「どうしてそんなお父さんを選んだんですか? どうして……お母さんの話をそんなふうに穏やかに聞けるんですか? お父さんはまだ忘れていないのに、浮気とか二股だって……自分は二番目だって思わないんですか? お母さんが生きていれば、絶対に結婚できなかったんですよ?」
取り乱さないようにって思っているのに、楓先輩を想う私と同じ境遇の真央さんの話をしていたら、まるで自分のことのように辛くなって涙が滲んでくる。

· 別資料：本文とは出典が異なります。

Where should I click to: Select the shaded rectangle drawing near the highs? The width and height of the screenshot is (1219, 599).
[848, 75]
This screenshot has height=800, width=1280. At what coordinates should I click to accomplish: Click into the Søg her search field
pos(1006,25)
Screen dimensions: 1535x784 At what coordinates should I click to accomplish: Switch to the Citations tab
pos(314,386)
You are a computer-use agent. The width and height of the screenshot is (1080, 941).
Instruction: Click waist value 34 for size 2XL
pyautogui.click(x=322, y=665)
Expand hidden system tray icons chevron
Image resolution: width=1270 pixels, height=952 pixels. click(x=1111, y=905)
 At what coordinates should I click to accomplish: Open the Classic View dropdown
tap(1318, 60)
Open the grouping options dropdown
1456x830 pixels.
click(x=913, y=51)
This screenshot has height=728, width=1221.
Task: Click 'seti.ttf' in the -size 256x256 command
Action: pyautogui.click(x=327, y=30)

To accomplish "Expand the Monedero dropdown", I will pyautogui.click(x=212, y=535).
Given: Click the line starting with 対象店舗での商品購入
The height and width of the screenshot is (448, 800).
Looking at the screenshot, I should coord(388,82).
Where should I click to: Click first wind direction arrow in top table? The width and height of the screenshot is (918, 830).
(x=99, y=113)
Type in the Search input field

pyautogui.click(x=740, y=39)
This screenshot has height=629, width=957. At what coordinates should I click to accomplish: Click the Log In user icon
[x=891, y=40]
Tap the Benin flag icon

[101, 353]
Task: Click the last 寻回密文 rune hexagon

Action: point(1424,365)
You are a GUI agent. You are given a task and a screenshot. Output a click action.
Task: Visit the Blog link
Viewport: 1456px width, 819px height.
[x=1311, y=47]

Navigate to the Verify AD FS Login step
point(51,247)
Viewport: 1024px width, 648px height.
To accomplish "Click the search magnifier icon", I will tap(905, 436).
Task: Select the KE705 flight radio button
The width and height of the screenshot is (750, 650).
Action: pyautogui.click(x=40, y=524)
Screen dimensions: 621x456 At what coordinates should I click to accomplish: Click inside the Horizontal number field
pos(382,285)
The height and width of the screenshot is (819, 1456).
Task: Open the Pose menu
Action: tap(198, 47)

「それに……お母さんに対して、罪悪感はないですか? お母さんの大切な人を奪ったって……考えて……夢に出てきたりしないですか……?」
「菜々ちゃん……」
「私は……耐えられない……っ、忘れてしまうことも、忘れさせてしまうことも……前向きに生きるって、それは死んじゃった人への大切な気持ちを忘れることなの……っ? どうして嫌いになったわけじゃないのに、別の人を好きになるの……? 忘れられない人がいる人を好きになったら、どうしたらいいの……?」
堰を切ったように次から次へと溢れてくる言葉は支離滅裂で、聞き取りづらいほど震えている。
泣くな。泣くな。自分に言い聞かせながら俯いて唇を噛みしめていると、正面に座っていたはずの真央さんが私の横に膝をつき、背中をそっとさすってくれた。